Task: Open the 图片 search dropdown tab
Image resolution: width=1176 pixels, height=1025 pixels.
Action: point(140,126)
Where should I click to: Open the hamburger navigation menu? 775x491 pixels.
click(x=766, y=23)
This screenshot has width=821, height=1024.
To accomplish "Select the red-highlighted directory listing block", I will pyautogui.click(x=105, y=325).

## Directions for this task
Give back the data above exactly, so that every line matches.

## Output of the task
Task: Open the 图片 search dropdown tab
Image resolution: width=1176 pixels, height=1025 pixels.
Action: point(140,126)
Where should I click to: Open the hamburger navigation menu? 775x491 pixels.
click(x=766, y=23)
This screenshot has width=821, height=1024.
To accomplish "Select the red-highlighted directory listing block", I will pyautogui.click(x=105, y=325).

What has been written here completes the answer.